I have just returned from the Sharp National Dealer Show held at the JW Marriott San Antonio Hill Country Resort & Spa in San Antonio, Texas.  Quite frankly I could do a positive write up on the event based on that fact alone just because I love Texas!  But I’ll keep it professional and focus on the host (Sharp) and their event content but first let’s get some housekeeping items out of the way before I do a deep dive on the most exciting facets of the event.

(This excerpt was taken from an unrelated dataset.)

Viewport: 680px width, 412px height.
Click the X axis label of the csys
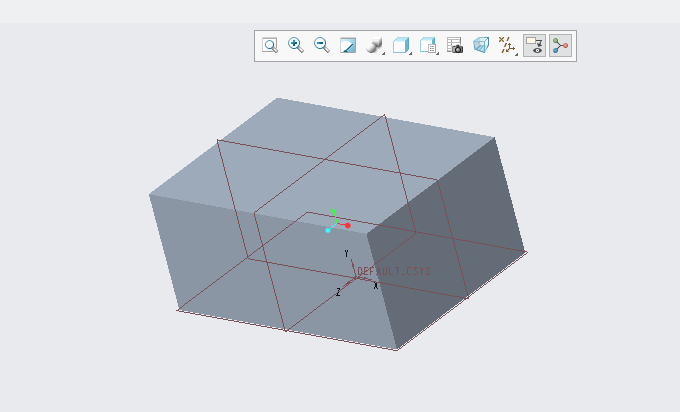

Unless you have been living on the moon, you know that Sharp has struggled financially.  In May, they unveiled an annual loss of $1.9bn.  However, my prediction is that Sharp will never die and they will continue to evolve and adapt.  This is not to understate the issues they face, only to emphasize the fact that Sharp, like many companies that have confronted this class of challenges before them will most certainly evolve and adapt.  Executive Managing Officer of Sharp Corporation and President of Business Solutions, Mr Kazushi Mukai stated in the General Session to open the event, “As you have read in the news, Sharp is struggling through the restructuring process of transforming from its legacy categories which have been accumulated throughout history.  However, while it has taken a lot of time, we are basically through that change.”  So, let me make the statement again, they (Sharp) will continue to exit certain businesses; they will most certainly evolve and adapt to the changing industry landscape, but SharpWillNeverDie.

The message throughout the event was on Sharp’s commitment to B2B business, not consumer expansion.  Doug Albregts, President – Sharp Imaging and Information Company of America, stated “The B2B world is about relationships and we will work hard to expand your opportunities in this market” and have positioned Sharp for growth through B2B with a number of tactics:

  1. People
  2. Training
  3. Simplifying Programs
  4. Improving Delivery Times
  5. Working Capital
  6. Tech Data
Doug Albregts

Doug Albregts, President – Sharp Imaging and Information Company of America discusses relationships and partnerships.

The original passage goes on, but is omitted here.